Search code examples
armneonintrinsicscortex-a8

Using ARM NEON intrinsics to add alpha and permute


I'm developing an iOS app that needs to convert images from RGB -> BGRA fairly quickly. I would like to use NEON intrinsics if possible. Is there a faster way than simply assigning the components?

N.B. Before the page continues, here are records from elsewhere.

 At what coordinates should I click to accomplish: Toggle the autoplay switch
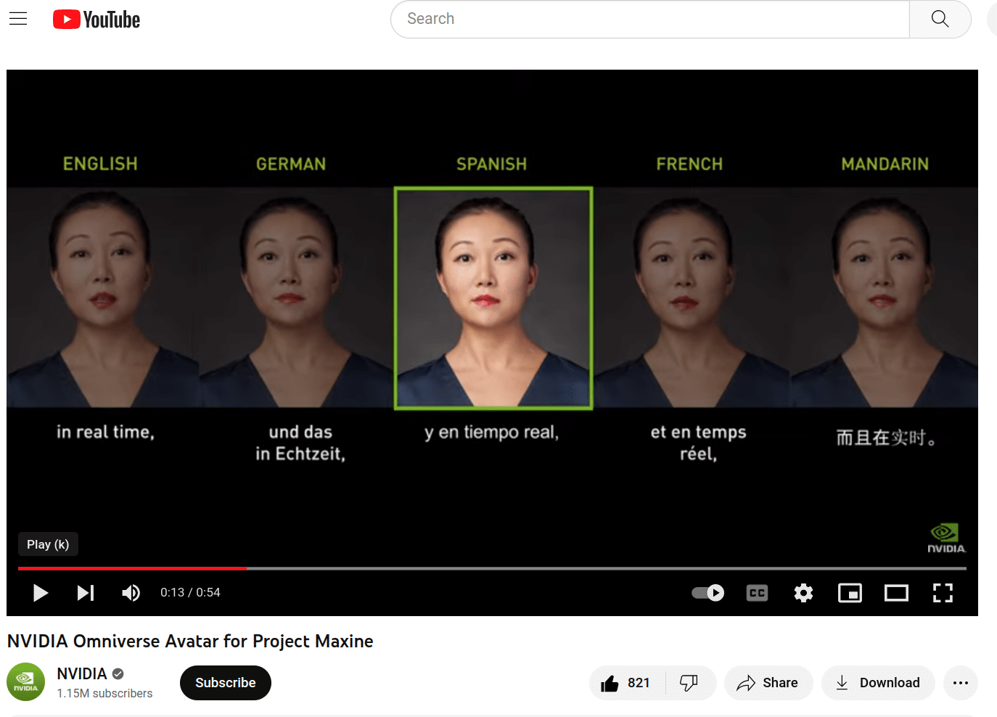[x=707, y=593]
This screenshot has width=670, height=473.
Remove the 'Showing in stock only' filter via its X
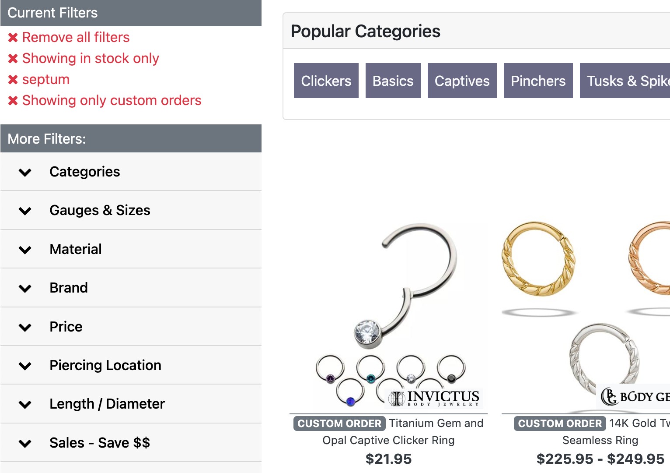pyautogui.click(x=13, y=58)
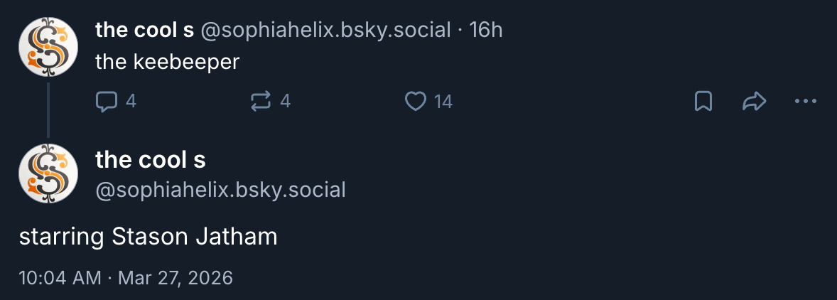Click the like count showing 14
Image resolution: width=837 pixels, height=300 pixels.
(x=443, y=102)
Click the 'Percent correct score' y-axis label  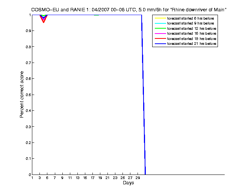pos(22,95)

void neonPermuteRGBtoBGRA(unsigned char* src, unsigned char* dst, int numPix)
{
    numPix /= 8; //process 8 pixels at a time

    uint8x8_t alpha = vdup_n_u8 (0xff);

    for (int i=0; i<numPix; i++)
    {
        uint8x8x3_t rgb  = vld3_u8 (src);
        uint8x8x4_t bgra;

        bgra.val[0] = rgb.val[2]; //these lines are slow
        bgra.val[1] = rgb.val[1]; //these lines are slow 
        bgra.val[2] = rgb.val[0]; //these lines are slow

        bgra.val[3] = alpha;

        vst4_u8(dst, bgra);

        src += 8*3;
        dst += 8*4;
    }


}

Solution

  • The ARMCC disassembly isn't that fast either :

    • It isn't using the most appropriate instructions

    • It mixes VFP instructions with NEON ones which causes huge hiccups every time

    Try this :

      mov r2, r2, lsr #3
      vmov.u8, d3, #0xff
    loop:
      vld3.8 {d0-d2}, [r0]!
      subs r2, r2, #1
      vswp d0, d2
      vst4.8 {d0-d3}, [r1]!
      bgt loop
    
      bx lr
    

    My suggested code isn't fully optimized either, but further "real" optimizations would harm the readability seriously. So I stop here.